[START]
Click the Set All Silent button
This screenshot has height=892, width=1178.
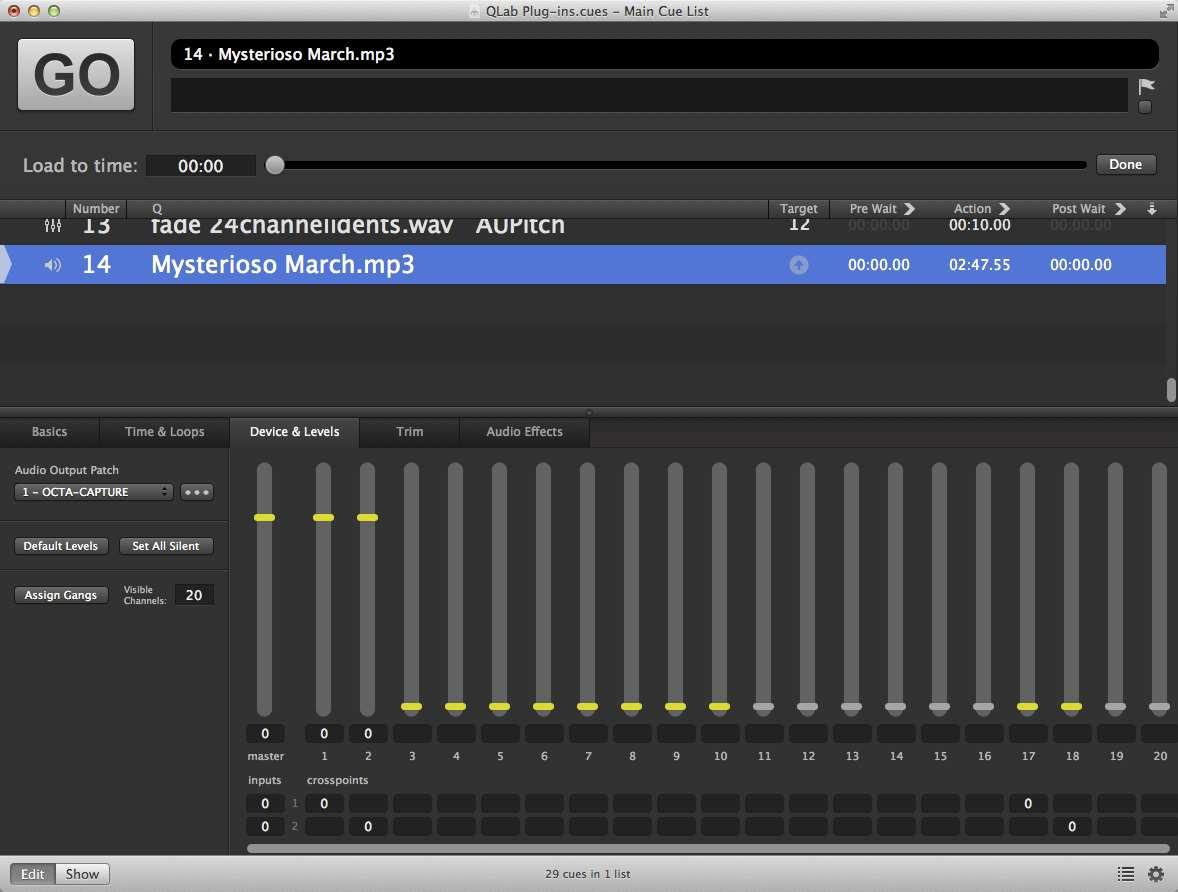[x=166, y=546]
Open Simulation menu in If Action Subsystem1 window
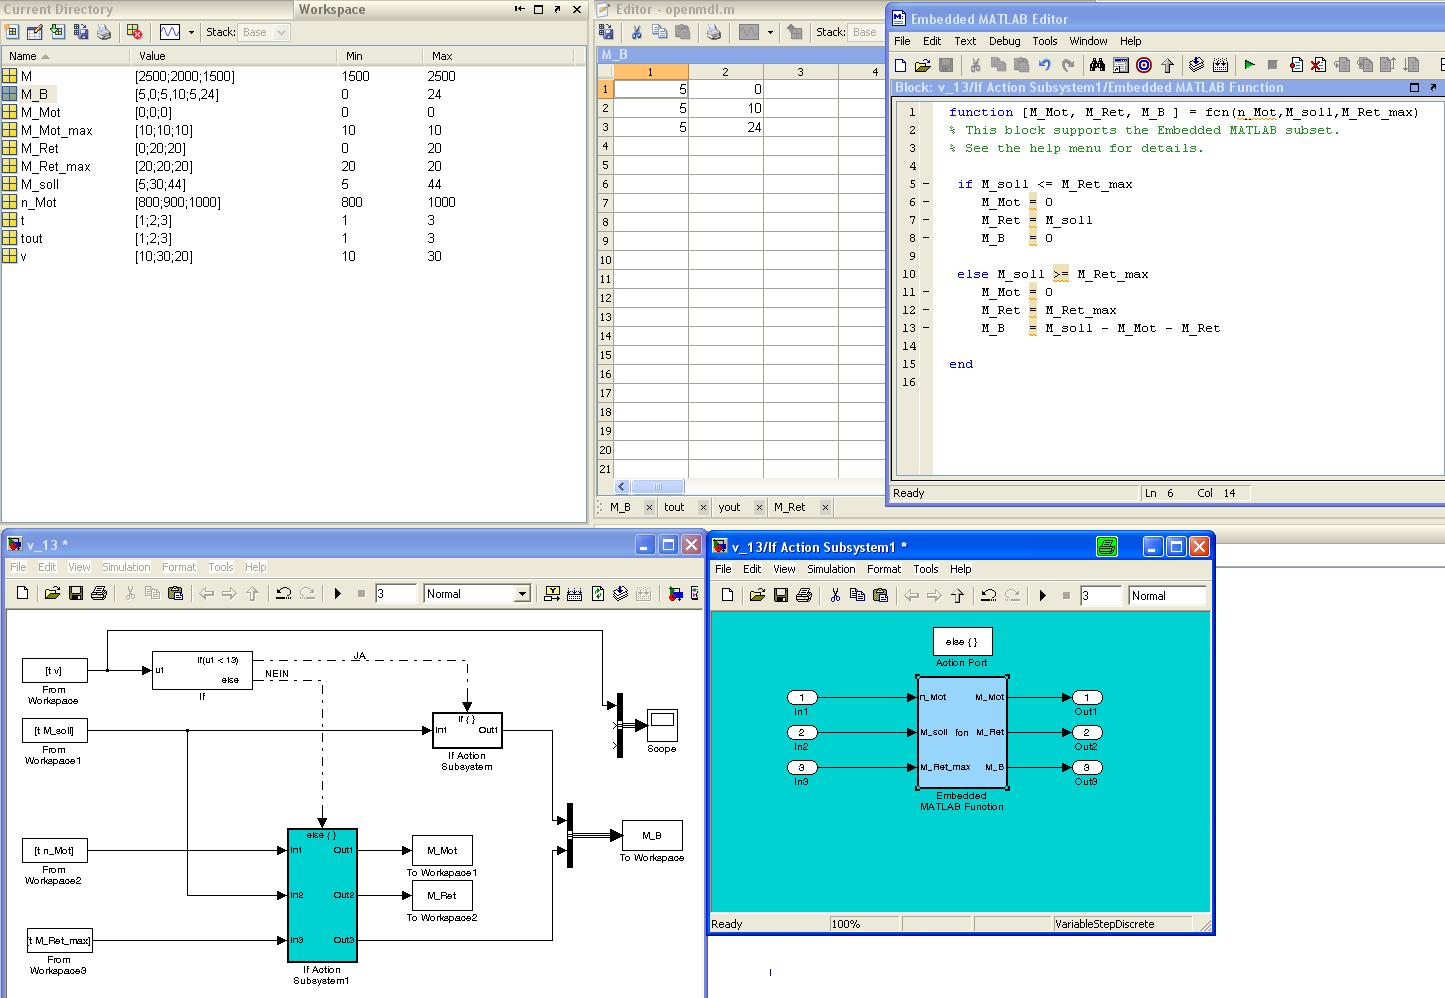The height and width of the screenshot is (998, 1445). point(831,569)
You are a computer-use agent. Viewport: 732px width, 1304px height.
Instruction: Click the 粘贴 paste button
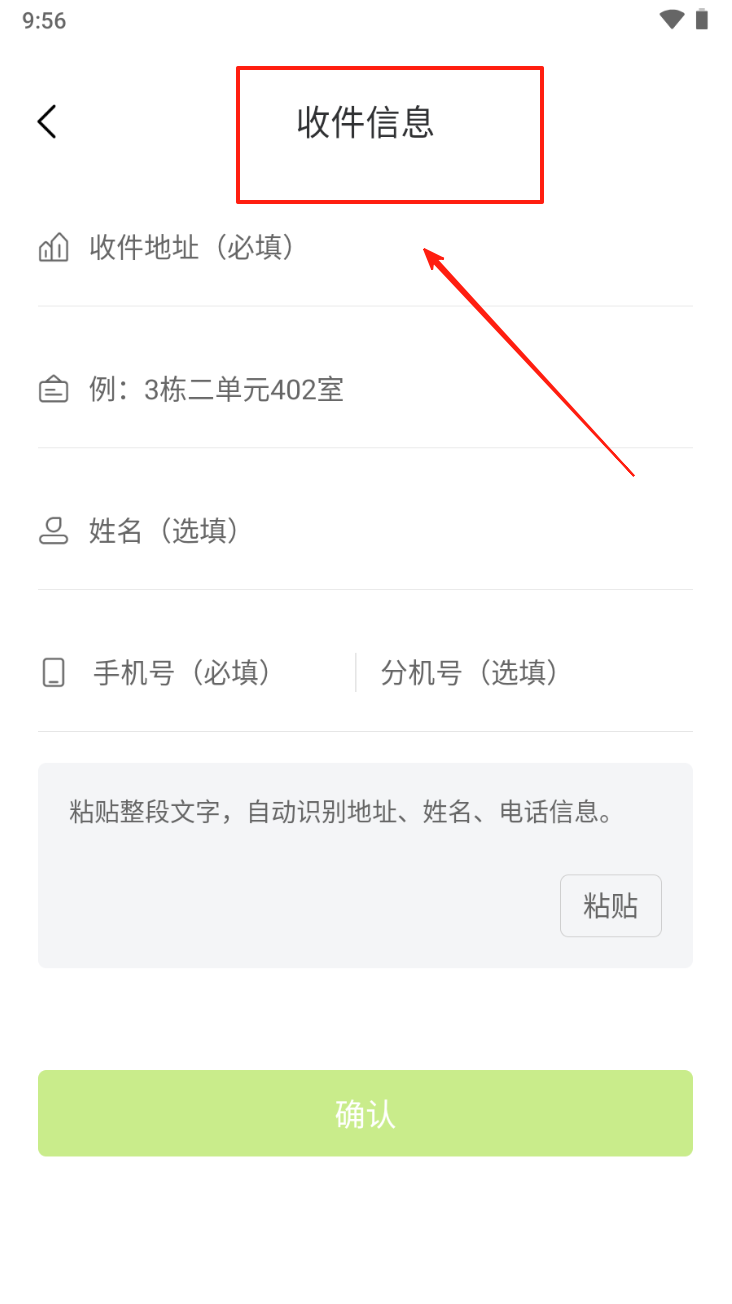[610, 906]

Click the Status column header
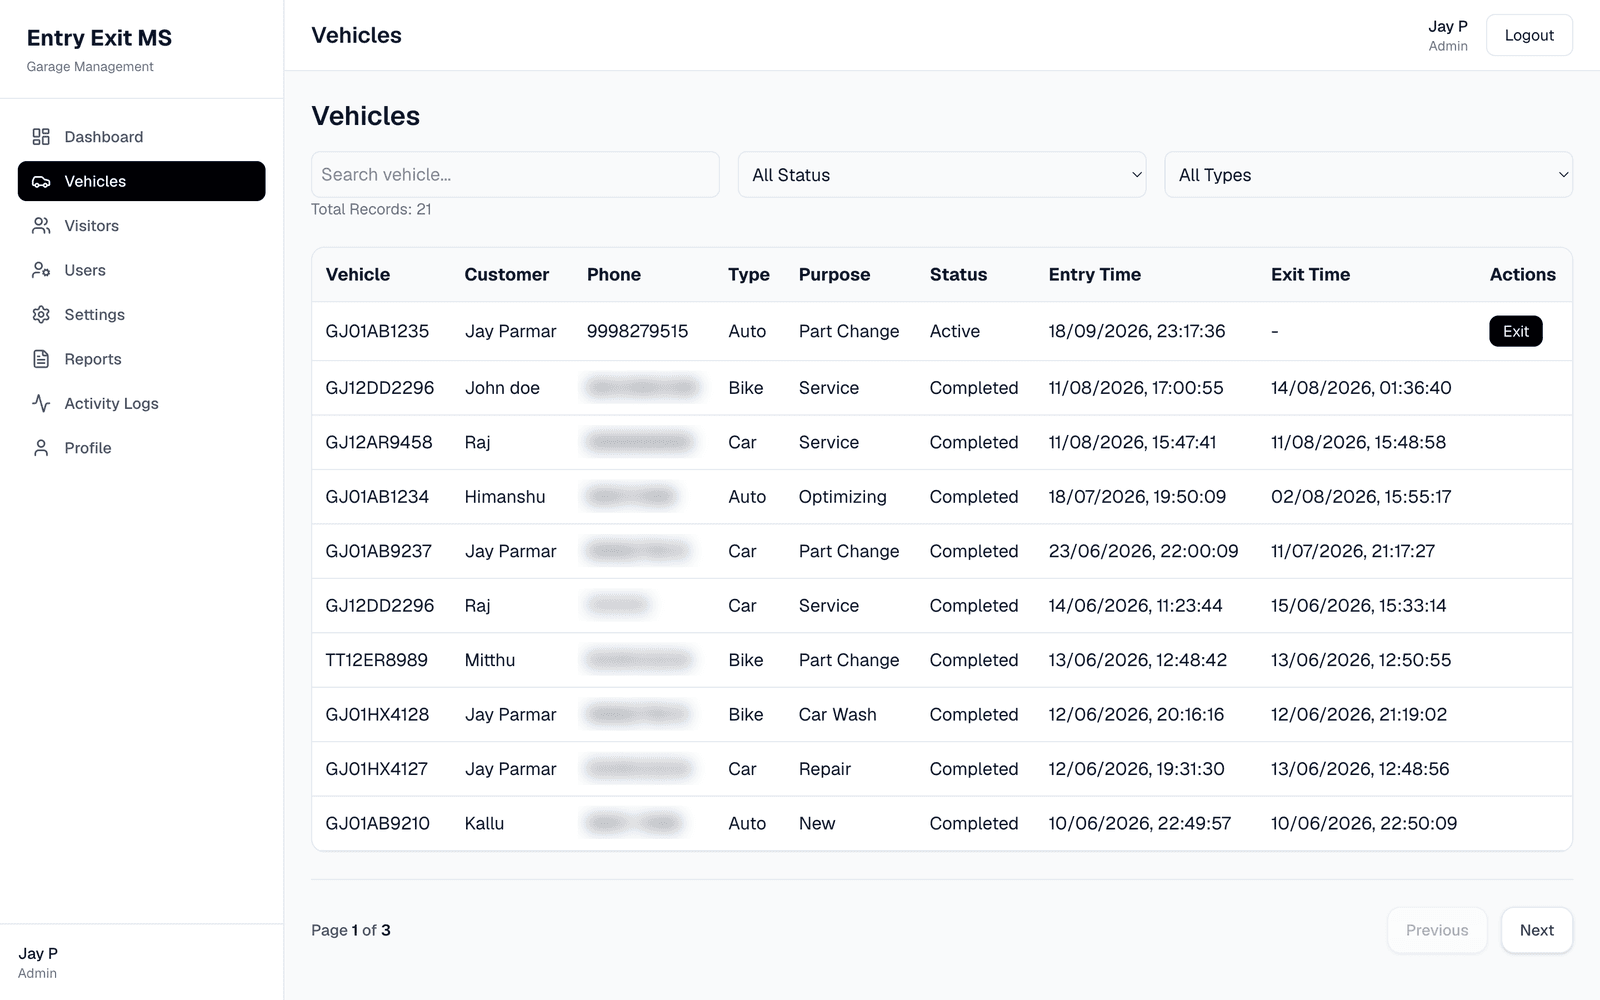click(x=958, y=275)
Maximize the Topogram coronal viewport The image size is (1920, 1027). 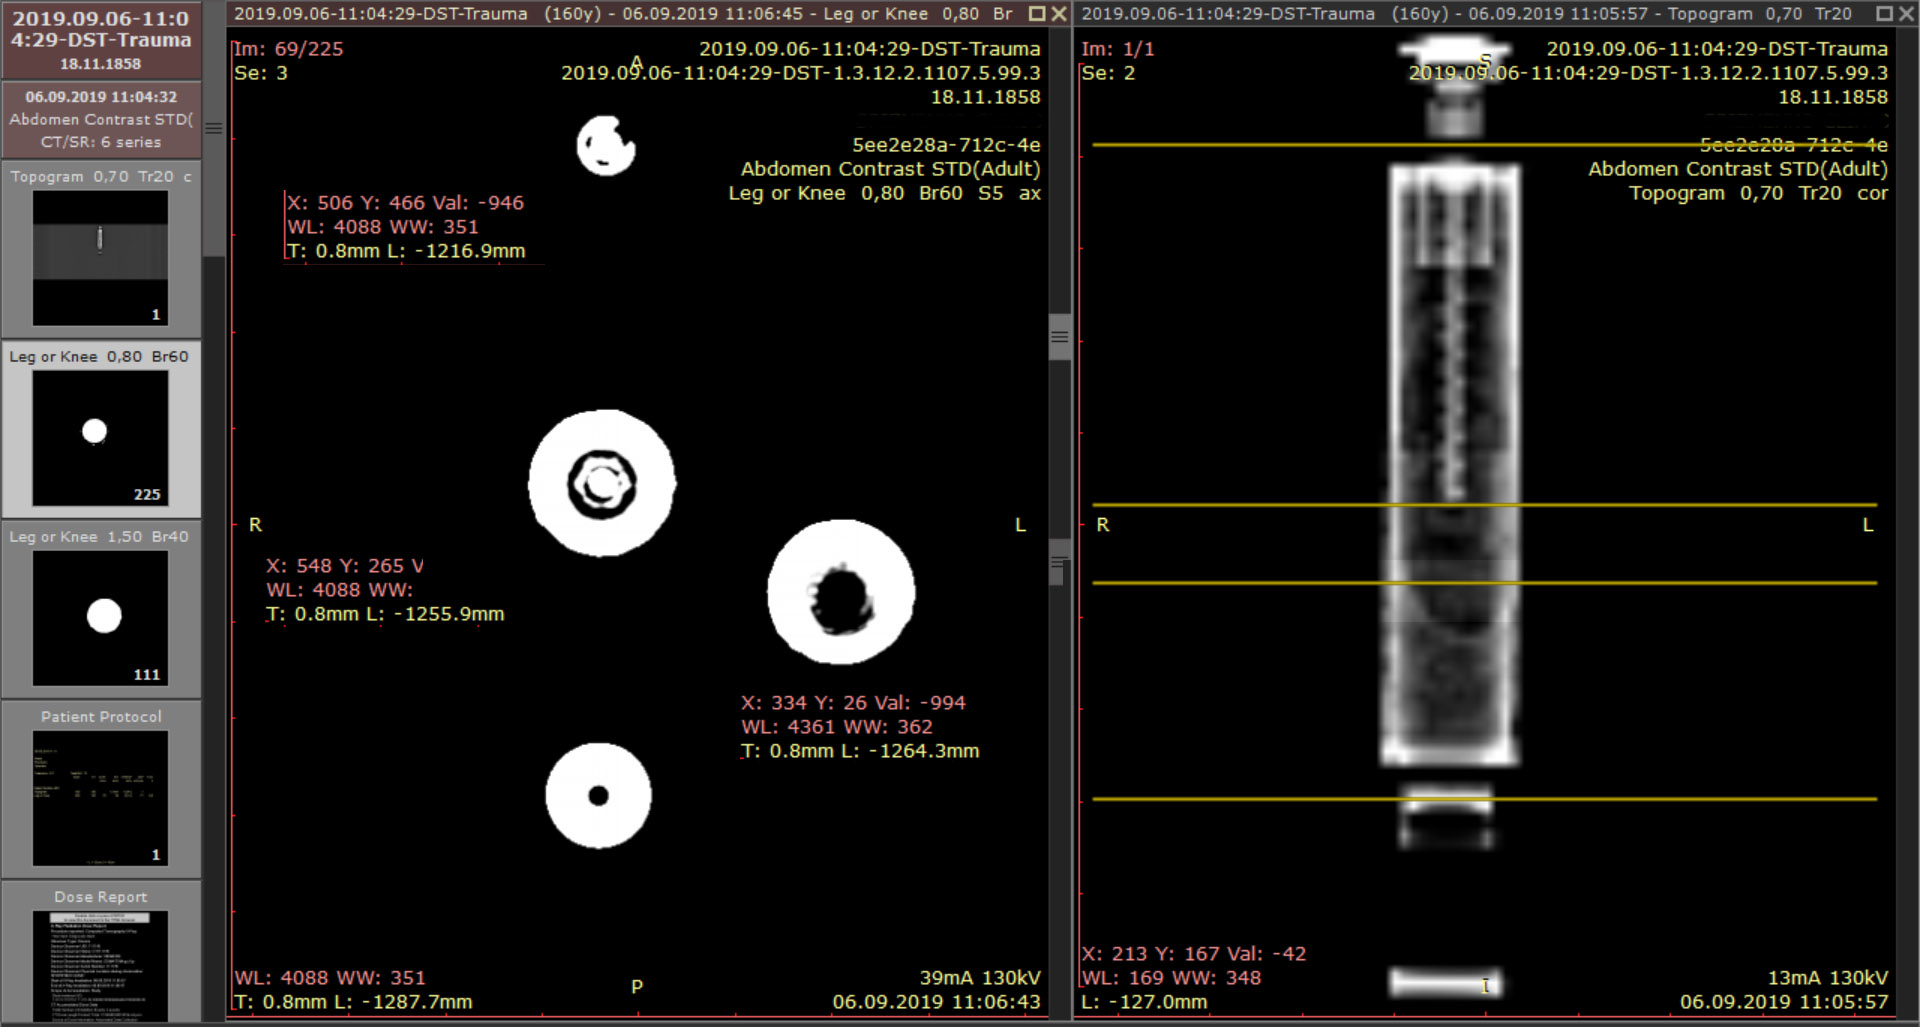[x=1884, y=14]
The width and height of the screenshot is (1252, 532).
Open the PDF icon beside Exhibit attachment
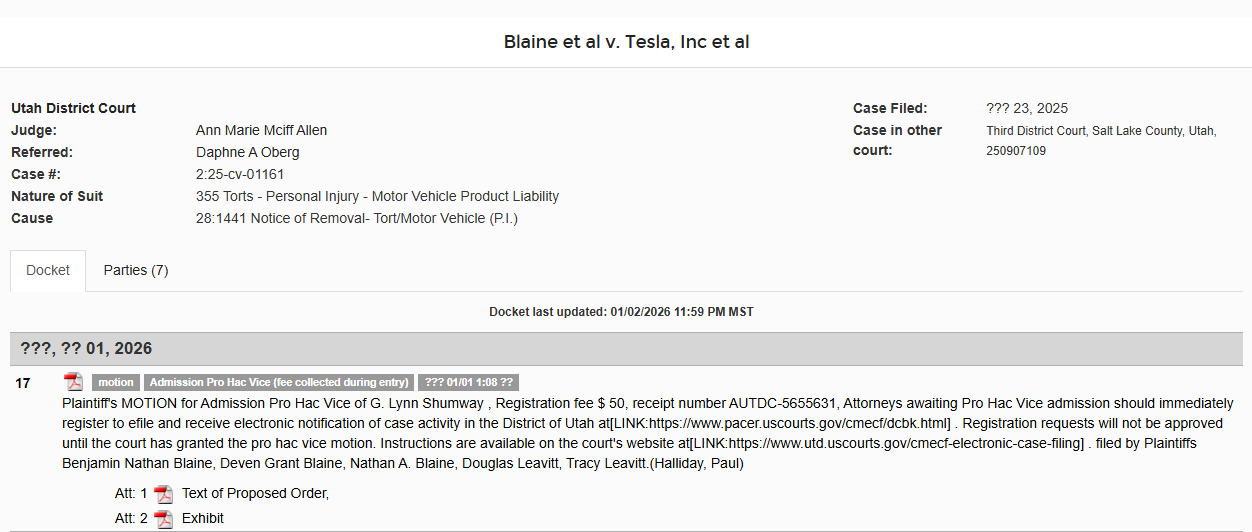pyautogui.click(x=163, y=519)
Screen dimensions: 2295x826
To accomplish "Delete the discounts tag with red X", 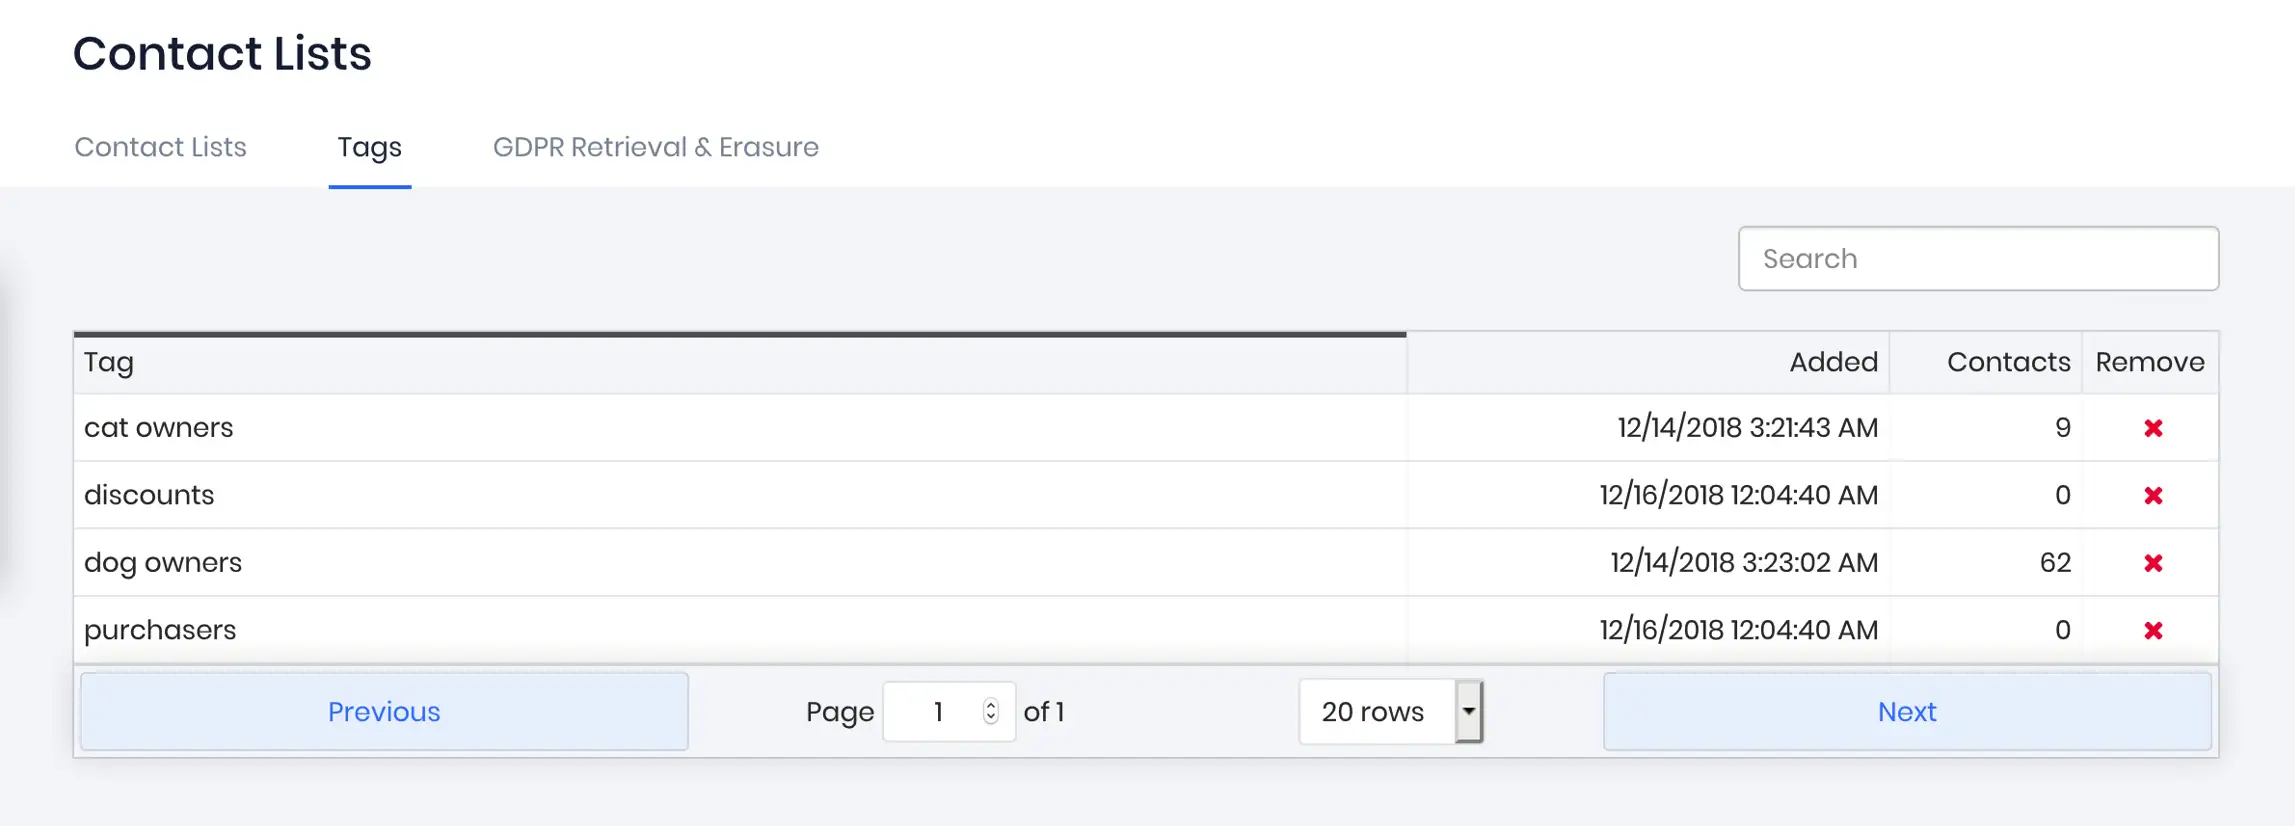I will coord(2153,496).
[END]
*Task details*. Gather every line of the material above that contains the word "button", and treat uppercase and lowercase letters as different.

*Solution*.
Click the Set All Silent button
Instruction: Click the 粘贴 paste button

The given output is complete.